Home

Awesome

SS-OWFormer : Semi-Supervised Open-World Object Detection (AAAI24)

Sahal Shaji Mullappilly, Abhishek Singh Gehlot, Rao Muhammad Anwer, Fahad Shahbaz Khan, Hisham Cholakkal.

Mohamed bin Zayed University of Artificial Intelligence, UAE

:rocket: News

<hr>

Introduction

Conventional open-world object detection (OWOD) problem setting first distinguishes known and unknown classes and then later incrementally learns the unknown objects when introduced with labels in the subsequent tasks. However, the current OWOD formulation heavily relies on the external human oracle for knowledge input during the incremental learning stages. Such reliance on run-time makes this formulation less realistic in a real-world deployment.
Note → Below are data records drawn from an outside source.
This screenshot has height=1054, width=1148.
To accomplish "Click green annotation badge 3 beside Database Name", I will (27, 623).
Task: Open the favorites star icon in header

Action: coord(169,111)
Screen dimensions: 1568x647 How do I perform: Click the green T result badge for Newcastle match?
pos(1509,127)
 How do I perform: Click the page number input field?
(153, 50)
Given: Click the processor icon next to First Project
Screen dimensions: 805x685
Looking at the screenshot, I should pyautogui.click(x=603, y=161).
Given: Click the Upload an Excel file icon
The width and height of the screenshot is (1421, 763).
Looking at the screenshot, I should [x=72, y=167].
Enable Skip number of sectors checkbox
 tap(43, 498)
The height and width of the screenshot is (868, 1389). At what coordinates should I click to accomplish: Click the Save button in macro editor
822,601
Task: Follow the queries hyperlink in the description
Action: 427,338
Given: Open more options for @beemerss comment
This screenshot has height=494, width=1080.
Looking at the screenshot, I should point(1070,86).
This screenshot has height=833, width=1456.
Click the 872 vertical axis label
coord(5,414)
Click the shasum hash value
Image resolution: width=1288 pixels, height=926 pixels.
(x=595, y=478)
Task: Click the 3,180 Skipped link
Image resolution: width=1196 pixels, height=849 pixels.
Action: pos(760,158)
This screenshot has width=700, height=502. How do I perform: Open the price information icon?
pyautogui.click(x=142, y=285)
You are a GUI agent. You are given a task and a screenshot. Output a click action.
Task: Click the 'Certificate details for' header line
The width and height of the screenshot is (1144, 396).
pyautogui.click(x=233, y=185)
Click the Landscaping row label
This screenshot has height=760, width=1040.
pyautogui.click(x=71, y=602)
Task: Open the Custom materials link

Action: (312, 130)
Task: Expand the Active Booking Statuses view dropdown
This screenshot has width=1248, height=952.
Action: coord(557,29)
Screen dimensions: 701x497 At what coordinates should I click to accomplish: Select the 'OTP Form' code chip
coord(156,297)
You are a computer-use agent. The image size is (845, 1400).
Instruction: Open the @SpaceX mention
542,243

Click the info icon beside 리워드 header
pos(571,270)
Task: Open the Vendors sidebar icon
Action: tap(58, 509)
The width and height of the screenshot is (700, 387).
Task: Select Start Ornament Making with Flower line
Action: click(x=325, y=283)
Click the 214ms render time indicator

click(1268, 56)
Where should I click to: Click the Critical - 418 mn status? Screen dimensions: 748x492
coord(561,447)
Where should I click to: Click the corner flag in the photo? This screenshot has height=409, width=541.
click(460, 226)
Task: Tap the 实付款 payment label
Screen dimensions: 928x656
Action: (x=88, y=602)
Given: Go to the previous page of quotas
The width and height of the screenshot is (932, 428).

To address this, we introduce a more realistic formulation, named semi-supervised open-world detection (SS-OWOD), that reduces the annotation cost by casting the incremental learning stages of OWOD in a semi-supervised manner. We demonstrate that the performance of the state-of-the-art OWOD detector dramatically deteriorates in the proposed SS-OWOD setting. Therefore, we introduce a novel SS-OWOD detector, named SS-OWFormer, that utilizes a feature-alignment scheme to better align the object query representations between the original and augmented images to leverage the large unlabeled and few labeled data. We further introduce a pseudo-labeling scheme for unknown detection that exploits the inherent capability of decoder object queries to capture object-specific information. On the COCO dataset, our SS-OWFormer using only 50% of the labeled data achieves detection performance that is on par with the state-of-the-art (SOTA) OWOD detector using all the 100% of labeled data. Further, our SS-OWFormer achieves an absolute gain of 4.8% in unknown recall over the SOTA OWOD detector. Lastly, we demonstrate the effectiveness of our SS-OWOD problem setting and approach for remote sensing object detection, proposing carefully curated splits and baseline performance evaluations. Our experiments on 4 datasets including MS COCO, PASCAL, Objects365 and DOTA demonstrate the effectiveness of our approach.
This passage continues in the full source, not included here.